*Exercise instructions*
The answer must be an exact copy of every record below.

*** Opening of Records for processing ***

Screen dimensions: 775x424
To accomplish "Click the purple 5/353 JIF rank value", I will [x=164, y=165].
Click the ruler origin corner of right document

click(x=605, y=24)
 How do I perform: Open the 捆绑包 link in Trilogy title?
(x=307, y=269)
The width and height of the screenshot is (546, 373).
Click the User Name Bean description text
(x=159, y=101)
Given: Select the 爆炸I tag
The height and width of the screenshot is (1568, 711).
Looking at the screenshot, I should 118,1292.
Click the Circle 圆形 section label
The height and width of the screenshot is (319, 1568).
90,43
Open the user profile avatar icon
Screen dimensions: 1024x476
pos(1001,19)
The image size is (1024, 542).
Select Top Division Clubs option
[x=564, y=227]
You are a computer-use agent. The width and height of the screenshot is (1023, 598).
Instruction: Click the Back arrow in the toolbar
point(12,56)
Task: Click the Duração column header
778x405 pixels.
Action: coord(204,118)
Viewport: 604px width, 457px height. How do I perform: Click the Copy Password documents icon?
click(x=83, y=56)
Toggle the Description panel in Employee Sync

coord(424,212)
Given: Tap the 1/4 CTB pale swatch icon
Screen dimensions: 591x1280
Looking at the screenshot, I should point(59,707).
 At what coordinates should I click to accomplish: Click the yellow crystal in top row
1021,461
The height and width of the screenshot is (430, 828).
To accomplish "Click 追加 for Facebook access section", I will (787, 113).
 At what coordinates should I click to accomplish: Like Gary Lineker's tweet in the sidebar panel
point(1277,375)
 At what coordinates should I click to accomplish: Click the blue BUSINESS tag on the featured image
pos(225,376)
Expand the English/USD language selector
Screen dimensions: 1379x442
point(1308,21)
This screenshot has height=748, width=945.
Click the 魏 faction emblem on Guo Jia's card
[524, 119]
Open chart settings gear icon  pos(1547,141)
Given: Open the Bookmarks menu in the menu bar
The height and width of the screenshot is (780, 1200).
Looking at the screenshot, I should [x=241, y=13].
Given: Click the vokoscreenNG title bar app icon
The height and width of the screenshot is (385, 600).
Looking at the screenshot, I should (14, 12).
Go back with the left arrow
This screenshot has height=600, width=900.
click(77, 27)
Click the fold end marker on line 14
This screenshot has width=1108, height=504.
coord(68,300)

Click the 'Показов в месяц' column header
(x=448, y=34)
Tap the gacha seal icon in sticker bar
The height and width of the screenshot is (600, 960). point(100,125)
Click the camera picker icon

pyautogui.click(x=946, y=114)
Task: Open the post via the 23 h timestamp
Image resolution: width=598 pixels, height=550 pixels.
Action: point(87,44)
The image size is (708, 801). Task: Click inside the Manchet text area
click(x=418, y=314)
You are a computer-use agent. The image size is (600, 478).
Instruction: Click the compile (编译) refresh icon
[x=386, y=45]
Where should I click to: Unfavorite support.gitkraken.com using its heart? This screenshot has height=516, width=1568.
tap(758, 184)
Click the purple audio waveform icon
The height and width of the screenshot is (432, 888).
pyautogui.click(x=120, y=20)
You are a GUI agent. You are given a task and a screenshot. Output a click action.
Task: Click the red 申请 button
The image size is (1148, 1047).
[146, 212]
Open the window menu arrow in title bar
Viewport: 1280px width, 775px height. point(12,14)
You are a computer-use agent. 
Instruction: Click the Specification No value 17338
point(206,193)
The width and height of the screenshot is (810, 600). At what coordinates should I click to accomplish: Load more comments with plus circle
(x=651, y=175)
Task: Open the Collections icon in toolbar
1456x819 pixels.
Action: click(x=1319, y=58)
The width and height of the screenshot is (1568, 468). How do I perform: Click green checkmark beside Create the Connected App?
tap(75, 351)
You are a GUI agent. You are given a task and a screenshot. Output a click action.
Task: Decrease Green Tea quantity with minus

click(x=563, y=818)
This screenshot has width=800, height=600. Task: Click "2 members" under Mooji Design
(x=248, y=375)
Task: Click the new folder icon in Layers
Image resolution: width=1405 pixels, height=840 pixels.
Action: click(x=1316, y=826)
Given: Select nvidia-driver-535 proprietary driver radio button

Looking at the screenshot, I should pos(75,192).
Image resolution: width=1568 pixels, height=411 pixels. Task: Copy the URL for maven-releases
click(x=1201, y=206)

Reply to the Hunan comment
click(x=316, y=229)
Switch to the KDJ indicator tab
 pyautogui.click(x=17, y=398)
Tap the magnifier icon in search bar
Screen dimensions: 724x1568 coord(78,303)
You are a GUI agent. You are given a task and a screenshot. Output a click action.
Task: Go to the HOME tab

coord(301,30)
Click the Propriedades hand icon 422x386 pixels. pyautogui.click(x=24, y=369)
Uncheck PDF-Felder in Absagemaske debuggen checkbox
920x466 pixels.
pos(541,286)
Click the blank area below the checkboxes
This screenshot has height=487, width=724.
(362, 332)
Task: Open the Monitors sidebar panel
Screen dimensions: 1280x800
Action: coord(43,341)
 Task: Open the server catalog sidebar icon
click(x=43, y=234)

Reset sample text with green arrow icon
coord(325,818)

*** Close of Records for processing ***

*Completed task*
Screen dimensions: 775x424
To accomplish "Click the purple 5/353 JIF rank value", I will [x=164, y=165].
Click the ruler origin corner of right document

click(x=605, y=24)
 How do I perform: Open the 捆绑包 link in Trilogy title?
(x=307, y=269)
The width and height of the screenshot is (546, 373).
Click the User Name Bean description text
(x=159, y=101)
Given: Select the 爆炸I tag
The height and width of the screenshot is (1568, 711).
Looking at the screenshot, I should 118,1292.
Click the Circle 圆形 section label
The height and width of the screenshot is (319, 1568).
90,43
Open the user profile avatar icon
Screen dimensions: 1024x476
pos(1001,19)
The image size is (1024, 542).
Select Top Division Clubs option
[x=564, y=227]
You are a computer-use agent. The width and height of the screenshot is (1023, 598).
Instruction: Click the Back arrow in the toolbar
point(12,56)
Task: Click the Duração column header
778x405 pixels.
Action: coord(204,118)
Viewport: 604px width, 457px height. How do I perform: Click the Copy Password documents icon?
click(x=83, y=56)
Toggle the Description panel in Employee Sync

coord(424,212)
Given: Tap the 1/4 CTB pale swatch icon
Screen dimensions: 591x1280
Looking at the screenshot, I should point(59,707).
 At what coordinates should I click to accomplish: Click the yellow crystal in top row
1021,461
The height and width of the screenshot is (430, 828).
To accomplish "Click 追加 for Facebook access section", I will (787, 113).
 At what coordinates should I click to accomplish: Like Gary Lineker's tweet in the sidebar panel
point(1277,375)
 At what coordinates should I click to accomplish: Click the blue BUSINESS tag on the featured image
pos(225,376)
Expand the English/USD language selector
Screen dimensions: 1379x442
point(1308,21)
This screenshot has height=748, width=945.
Click the 魏 faction emblem on Guo Jia's card
[524, 119]
Open chart settings gear icon  pos(1547,141)
Given: Open the Bookmarks menu in the menu bar
The height and width of the screenshot is (780, 1200).
Looking at the screenshot, I should [x=241, y=13].
Given: Click the vokoscreenNG title bar app icon
The height and width of the screenshot is (385, 600).
Looking at the screenshot, I should (14, 12).
Go back with the left arrow
This screenshot has height=600, width=900.
click(77, 27)
Click the fold end marker on line 14
This screenshot has width=1108, height=504.
coord(68,300)

Click the 'Показов в месяц' column header
(x=448, y=34)
Tap the gacha seal icon in sticker bar
The height and width of the screenshot is (600, 960). point(100,125)
Click the camera picker icon

pyautogui.click(x=946, y=114)
Task: Open the post via the 23 h timestamp
Image resolution: width=598 pixels, height=550 pixels.
Action: point(87,44)
The image size is (708, 801). Task: Click inside the Manchet text area
click(x=418, y=314)
You are a computer-use agent. The image size is (600, 478).
Instruction: Click the compile (编译) refresh icon
[x=386, y=45]
Where should I click to: Unfavorite support.gitkraken.com using its heart? This screenshot has height=516, width=1568.
tap(758, 184)
Click the purple audio waveform icon
The height and width of the screenshot is (432, 888).
pyautogui.click(x=120, y=20)
You are a GUI agent. You are given a task and a screenshot. Output a click action.
Task: Click the red 申请 button
The image size is (1148, 1047).
[146, 212]
Open the window menu arrow in title bar
Viewport: 1280px width, 775px height. point(12,14)
You are a computer-use agent. 
Instruction: Click the Specification No value 17338
point(206,193)
The width and height of the screenshot is (810, 600). At what coordinates should I click to accomplish: Load more comments with plus circle
(x=651, y=175)
Task: Open the Collections icon in toolbar
1456x819 pixels.
Action: click(x=1319, y=58)
The width and height of the screenshot is (1568, 468). How do I perform: Click green checkmark beside Create the Connected App?
tap(75, 351)
You are a GUI agent. You are given a task and a screenshot. Output a click action.
Task: Decrease Green Tea quantity with minus

click(x=563, y=818)
This screenshot has width=800, height=600. Task: Click "2 members" under Mooji Design
(x=248, y=375)
Task: Click the new folder icon in Layers
Image resolution: width=1405 pixels, height=840 pixels.
Action: click(x=1316, y=826)
Given: Select nvidia-driver-535 proprietary driver radio button

Looking at the screenshot, I should pos(75,192).
Image resolution: width=1568 pixels, height=411 pixels. Task: Copy the URL for maven-releases
click(x=1201, y=206)

Reply to the Hunan comment
click(x=316, y=229)
Switch to the KDJ indicator tab
 pyautogui.click(x=17, y=398)
Tap the magnifier icon in search bar
Screen dimensions: 724x1568 coord(78,303)
You are a GUI agent. You are given a task and a screenshot. Output a click action.
Task: Go to the HOME tab

coord(301,30)
Click the Propriedades hand icon 422x386 pixels. pyautogui.click(x=24, y=369)
Uncheck PDF-Felder in Absagemaske debuggen checkbox
920x466 pixels.
pos(541,286)
Click the blank area below the checkboxes
This screenshot has height=487, width=724.
(362, 332)
Task: Open the Monitors sidebar panel
Screen dimensions: 1280x800
Action: coord(43,341)
 Task: Open the server catalog sidebar icon
click(x=43, y=234)

Reset sample text with green arrow icon
coord(325,818)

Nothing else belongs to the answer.